Quelle évolution de la demande en eau d’ici 2050 ? (France Stratégie)


Source : « Quelle évolution de la demande en eau d’ici 2050 ? » (France Stratégie, rapport janvier 2025).

Dans un rapport publié le 20 janvier 2025, France Stratégie étudie plusieurs « trajectoires d’évolution » de la demande en eau. Les scénarios sont marqués par une « demande pour l’irrigation [qui] augmente fortement », l’agriculture se substituant au secteur énergétique comme « le premier préleveur avec environ un tiers des prélèvements ». Elle entraîne, dans presque toutes les configurations, une hausse des volumes consommés (c’est-à-dire non directement restitués au milieu) notamment pendant les mois les plus chauds, alimentant de futurs conflits d’usage.

Ce travail, commandé à l’automne 2023 par la Première ministre, étudie entre 2020 et 2050 les évolutions théoriques des prélèvements en eau et des consommations associées, c’est-à-dire la part des prélèvements évaporée, selon trois scénarios prospectifs. Le premier, appelé « tendanciel », prolonge les tendances passées. Le deuxième, baptisé « politiques publiques », simule la mise en place de politiques publiques récemment annoncées. Le troisième, dit « de rupture », se caractérise par un usage sobre de l’eau. Entre 2020 et 2050, dans la configuration climatique la plus défavorable étudiée, la demande annuelle stagne dans le scénario tendanciel (+ 1 %) et diminue dans les scénarios politiques publiques (- 24 %) et de rupture (- 47 %), notamment du fait de la baisse de la demande pour la production énergétique dans la vallée du Rhône. La demande pour l’irrigation augmente fortement et devient majoritaire. À la di érence de la production énergétique, l’irrigation consomme la majorité de l’eau prélevée en raison de l’évapotranspiration des plantes. Aussi les consommations augmentent-elles substantiellement dans les scénarios tendanciel (+ 102 %) et politiques publiques (+ 72 %). Dans ce dernier scénario, elles sont multipliées par plus de deux dans près d’un quart des bassins versants. Seul le scénario de rupture permet de contenir l’augmentation des consommations (+ 10 % par rapport à 2020) dans la configuration climatique la plus défavorable étudiée. Avec l’augmentation de la part de l’agriculture dans les prélèvements, la demande en eau sera davantage concentrée au cours des mois les plus chauds de l’année, quand la ressource en eau est au plus bas dans les milieux aquatiques. Une prochaine publication de France Stratégie quantifiera les tensions entre la ressource en eau disponible et cette demande.


Références

« Pour éviter de futurs conflits sur l’eau, il faudra moins en consommer, notamment dans l’agriculture, prédit France Stratégie » (Le Monde).

Pour compléter

« La carte de France de la dépendance en eau par EPCI » (CrATER)

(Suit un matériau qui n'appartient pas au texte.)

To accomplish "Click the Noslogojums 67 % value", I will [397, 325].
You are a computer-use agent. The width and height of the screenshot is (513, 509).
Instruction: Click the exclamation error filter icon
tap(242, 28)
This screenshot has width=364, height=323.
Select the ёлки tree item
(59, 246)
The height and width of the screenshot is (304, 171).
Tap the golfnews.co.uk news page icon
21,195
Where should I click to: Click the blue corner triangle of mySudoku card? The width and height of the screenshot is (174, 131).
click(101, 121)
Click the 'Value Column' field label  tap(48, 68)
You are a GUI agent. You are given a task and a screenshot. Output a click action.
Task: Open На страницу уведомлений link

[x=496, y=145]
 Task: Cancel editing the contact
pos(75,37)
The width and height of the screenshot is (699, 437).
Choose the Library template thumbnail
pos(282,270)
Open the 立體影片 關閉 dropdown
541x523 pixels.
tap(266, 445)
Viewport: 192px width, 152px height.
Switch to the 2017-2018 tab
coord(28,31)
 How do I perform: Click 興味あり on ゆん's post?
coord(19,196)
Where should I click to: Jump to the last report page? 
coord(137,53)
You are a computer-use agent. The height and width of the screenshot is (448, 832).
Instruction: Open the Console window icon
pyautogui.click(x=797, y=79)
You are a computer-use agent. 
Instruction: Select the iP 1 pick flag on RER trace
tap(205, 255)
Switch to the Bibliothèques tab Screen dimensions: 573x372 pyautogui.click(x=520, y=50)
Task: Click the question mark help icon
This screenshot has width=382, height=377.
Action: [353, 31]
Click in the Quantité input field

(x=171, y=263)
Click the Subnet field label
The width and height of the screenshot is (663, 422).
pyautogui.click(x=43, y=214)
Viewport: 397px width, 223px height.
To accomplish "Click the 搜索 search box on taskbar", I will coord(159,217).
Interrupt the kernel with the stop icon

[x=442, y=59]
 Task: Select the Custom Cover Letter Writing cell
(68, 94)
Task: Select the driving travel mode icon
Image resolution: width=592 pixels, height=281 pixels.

Cette carte a été conçue dans le cadre du projet CrATER, qui est un outil d’aide au diagnostic de la résilience alimentaire pour les territoires de France métropolitaine. En France, pour la décennie 2010-2020, la consommation d’eau est répartie de la manière suivante : 58% pour l’agriculture, 26% pour l’eau potable, 12% pour l’énergie, 4% pour toutes les autres industries (INRAE). Mais 25 ans plus tôt, en 1995, la répartition était différente en France. Seulement 43% pour l'agriculture, 42% pour l'eau potable et 15% pour le reste. La part des prélèvements agricoles sur l'eau a donc augmenté de façon considérable en 30 ans.

Cette carte de France évalue la dépendance à la ressource eau pour l’irrigation, sur la base du croisement entre deux jeux de données : 1) Les indicateurs "Prélèvement en eau", c'est à dire le volume en m3 utilisé de 2012 à 2020 sur chaque EPCI - données de la Banque nationale des prélèvements quantitatifs en eau 2) La fréquence des "arrêtés sécheresse" sur les 5 dernières années. La moyenne de ces deux jeux de données donne cette carte très instructive, qui en dit long sur la vulnérabilité de certaines EPCI (voir le détail de la méthodologie). En 5 ans, les prélèvements pour l'irrigation agricole ont augmenté de 22%, alors que les arrêtés "sécheresse" ont été multipliée par 4. Résultat : La France est de plus en plus vulnérable au niveau de sa gestion des eaux superficielles.